MALWARE BUATAN BADAN PEMERINTAH? EXODUS

MALWARE BUATAN BADAN PEMERINTAH? EXODUS

9 Apr 2019

EXODUS yang dimaksud disini adalah nama dari prgoram yang dibuat untuk menjebol data pribadi pada ponsel dan disimpan di server yang dimiliki badan negara.


Situs Nex Sx menyebutkan bahwa program bernama Exodus terlacak dari kasus skandal yang terjadi di Itali yang melibatkan banyak cerita dari kasus korupsi hingga kebocoran data pribadi. Tidak jelas siapa yang menjalankan program ini dan bagaimana hasil akhir dari penyelidkan ini.

This is wild.

The Exodus servers are being analyzed and people are being investigated. It is unclear currently what was the purpose and who was the operator of the malicious apps we discovered on the Play Store and how many of the hundreds of victims were intended and how many were accidental.

More recent reports are now suggesting that the story might go deeper and darker than originally anticipated. The press is currently suggesting that illegal spying might have been operated on behalf of unknown entities and that this investigation is crossing with separate investigations dealing with corruption in Calabria.

Diperkirakan bahwa program ini terkait entitas pemerintah dan program ini mengumpulkan banyak data baik secara sengaja atau secara tidak sengaja terdapat di ponsel korban lain dan ikut bocor tersimoan datanya di server khusus di Amazon.

Ponsel yang terserang dalam kasus ini adalah ponsel Android dan program ini dapat terpasang secara sengaja atau tidak dari Google Play Store.

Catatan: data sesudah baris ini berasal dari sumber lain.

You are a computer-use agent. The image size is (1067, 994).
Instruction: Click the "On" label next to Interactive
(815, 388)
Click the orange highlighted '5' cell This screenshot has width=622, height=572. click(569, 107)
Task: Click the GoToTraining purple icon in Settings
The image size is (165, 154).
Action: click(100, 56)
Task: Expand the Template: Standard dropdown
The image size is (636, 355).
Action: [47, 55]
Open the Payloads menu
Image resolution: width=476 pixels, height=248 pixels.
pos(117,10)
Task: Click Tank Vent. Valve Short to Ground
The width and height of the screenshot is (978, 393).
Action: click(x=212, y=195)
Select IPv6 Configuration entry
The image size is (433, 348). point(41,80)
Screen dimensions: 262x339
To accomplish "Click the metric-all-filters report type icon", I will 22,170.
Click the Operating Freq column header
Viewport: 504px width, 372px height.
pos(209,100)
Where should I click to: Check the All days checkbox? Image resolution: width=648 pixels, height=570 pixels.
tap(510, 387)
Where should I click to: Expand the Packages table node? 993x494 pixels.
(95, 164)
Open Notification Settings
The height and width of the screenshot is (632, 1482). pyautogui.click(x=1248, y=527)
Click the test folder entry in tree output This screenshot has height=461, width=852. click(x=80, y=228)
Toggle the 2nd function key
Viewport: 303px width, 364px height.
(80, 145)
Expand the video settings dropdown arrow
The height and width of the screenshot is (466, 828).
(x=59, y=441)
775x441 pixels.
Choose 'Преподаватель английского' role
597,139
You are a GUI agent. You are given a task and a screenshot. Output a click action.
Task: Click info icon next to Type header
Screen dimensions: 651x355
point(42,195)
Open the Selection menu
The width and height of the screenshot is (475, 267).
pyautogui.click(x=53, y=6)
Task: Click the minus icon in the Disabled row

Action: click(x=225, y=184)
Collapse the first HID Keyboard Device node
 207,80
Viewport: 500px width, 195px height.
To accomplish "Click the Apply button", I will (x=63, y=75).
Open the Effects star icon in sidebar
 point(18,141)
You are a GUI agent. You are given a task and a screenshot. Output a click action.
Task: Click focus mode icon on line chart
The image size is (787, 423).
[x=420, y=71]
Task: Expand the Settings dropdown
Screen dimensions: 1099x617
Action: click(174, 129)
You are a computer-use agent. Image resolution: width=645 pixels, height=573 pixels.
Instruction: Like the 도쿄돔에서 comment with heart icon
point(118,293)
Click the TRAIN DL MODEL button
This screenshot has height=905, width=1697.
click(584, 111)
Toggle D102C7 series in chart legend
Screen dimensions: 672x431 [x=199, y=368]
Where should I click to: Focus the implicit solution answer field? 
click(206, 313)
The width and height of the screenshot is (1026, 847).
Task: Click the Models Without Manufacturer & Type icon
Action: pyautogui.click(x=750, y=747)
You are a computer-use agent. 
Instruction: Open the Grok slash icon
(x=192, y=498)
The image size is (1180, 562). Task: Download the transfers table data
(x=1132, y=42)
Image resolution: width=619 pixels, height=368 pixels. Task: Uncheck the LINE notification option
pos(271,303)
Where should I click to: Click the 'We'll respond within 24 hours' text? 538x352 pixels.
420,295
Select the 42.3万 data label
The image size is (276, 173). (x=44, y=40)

Disguised Spyware Uploaded on Google Play Store

We identified previously unknown spyware apps being successfully uploaded on Google Play Store multiple times over the course of over two years. These apps would remain available on the Play Store for months and would eventually be re-uploaded.

While details would vary, all of the identified copies of this spyware shared a similar disguise. In most cases they would be crafted to appear as applications distributed by unspecified mobile operators in Italy. Often the app description on the Play Store would reference some SMS messages the targets would supposedly receive leading them to the Play Store page. All of the Play Store pages we identified and all of the decoys of the apps themselves are written in Italian.


Situs Security Without Border menyebutkan bahwa porgram ini terpasang di Google Play Store semenjak 2 tahun lalu.

Android sendiri sebetulnya berisi banyak jebakan malware atau spyware jika anda adalah penggemar game, beberapa game sebetulnya berisi program yang berbahaya dan dapat memindahkan data pribadi anda untuk dikeruk pihak lain. Bisa jadi data ini menjadi data profile bagi periklanan dan bisa jadi juga data ini berpindah tangan ke pihak jahat yang siap memakai data kartu kredit anda.

Similarly to another Android spyware made in Italy, originally discovered by Lukas Stefanko and later named Skygofree and analyzed in depth by Kaspersky Labs, Exodus also takes advantage of "protectedapps", a feature in Huawei phones that allows to configure power-saving options for running applications. By manipulating a SQLite database, Exodus is able to keep itself running even when the screen goes off and the application would otherwise be suspended to reduce battery consumption.

Program ini dapat bekerja memindahkan data anda kapan saja, disaat ponsel sedang sibuk bekerja atau ketika ponsel sedang dalam keadaan layar mati dan bahkan ketika batre ponsel hampir habis, program ini terus bekerja keras mengeruk data pribadi anda.

Kemampuan program ini untuk mengeruk data anda sangat hebat, tidak hanya data kecil tetapi hingga data detail terkait aplikasi yang sering dipakai juga dicuri dengan murah.

As mentioned, mike.jar equips the spyware with extensive collection capabilities, including:

    Retrieve a list of installed applications.
    Record surroundings using the built-in microphone in 3gp format.
    Retrieve the browsing history and bookmarks from Chrome and SBrowser (the browser shipped with Samsung phones).
    Extract events from the Calendar app.
    Extract the calls log.
    Record phone calls audio in 3gp format.
    Take pictures with the embedded camera.
    Collect information on surrounding cellular towers (BTS).
    Extract the address book.
    Extract the contacts list from the Facebook app.
    Extract logs from Facebook Messenger conversations.
    Take a screenshot of any app in foreground.
    Extract information on pictures from the Gallery.
    Extract information from th GMail app.
    Dump data from the IMO messenger app.

    Extract call logs, contacts and messages from the Skype app.
    Retrieve all SMS messages.
    Extract messages and the encryption key from the Telegram app.
    Dump data from the Viber messenger app.
    Extract logs from WhatsApp.
    Retrieve media exchanged through WhatsApp.
    Extract the Wi-Fi network's password.
    Extract data from WeChat app.
    Extract current GPS coordinates of the phone.